In 1974 Scotland Yard detective Jack Slipper, who spent his career tracking Biggs, managed to arrest him in Rio de Janeiro

But once again Biggs managed to evade British justice.

This time he successfully argued against extradition because he had fathered a son by a Brazilian girlfriend, having started proceedings to divorce his English wife.

Evading the law

Biggs avoided arrest again in 1977 when he attended a drinks party on board a British frigate docked in Rio.

And four years later he was kidnapped by a gang of ex-British soldiers who smuggled him to Barbados by boat.

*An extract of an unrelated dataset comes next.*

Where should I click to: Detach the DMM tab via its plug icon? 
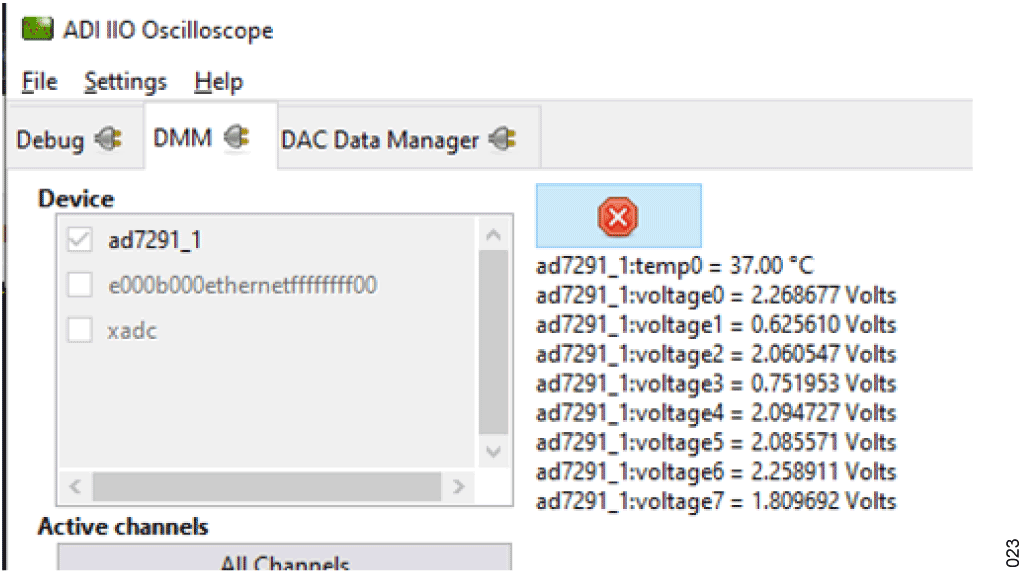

Yet again, however, he pulled off a Houdini-like escape and used extradition laws to get himself returned to Brazil.

In 1997 the British government tried and failed again to get Biggs extradited.

Ronnie Biggs was in his mid-30s when he went on the run

Biggs' notoriety meant he was able to regularly charge newspapers for the "scoop" that he was coming home.

He even attracted the attention of the Sex Pistols, who used him as a vocalist on at least two of their songs.

It was the Sun that finally brought Biggs home in May 2001, when he was very ill.

A statement issued by his son Michael said that his father "at the age of 71 and fearing that the end of his life is close, he has chosen to voluntarily return to this country.

"My father took this decision knowing that he would be arrested and imprisoned."

Biggs and his family denied that he returned to the UK solely to seek free health care.

Through his son he told a newspaper: "My last wish is to walk into a Margate pub as an Englishman and buy a pint of bitter."

On his return Biggs was immediately arrested and taken to high-security Belmarsh Prison to serve the remaining years of his original sentence.

In 2002, he married Raimunda Rothen, the mother of his son Michael.

Biggs' lawyers say he has since suffered two strokes and has facial paralysis, which means he cannot speak or eat.

In 2005, then home secretary Charles Clarke declined Biggs' appeal for release because his illness was not deemed terminal.

However two years later Biggs was moved from Belmarsh prison to Norwich prison on "compassionate grounds".

In December 2007, Biggs issued a further appeal asking to be released: "I am an old man and often wonder if I truly deserve the extent of my punishment. I have accepted it and only want freedom to die with my family and not in jail."

In February 2009 Biggs fell ill with pneumonia, prompting fresh calls for his release on compassionate grounds.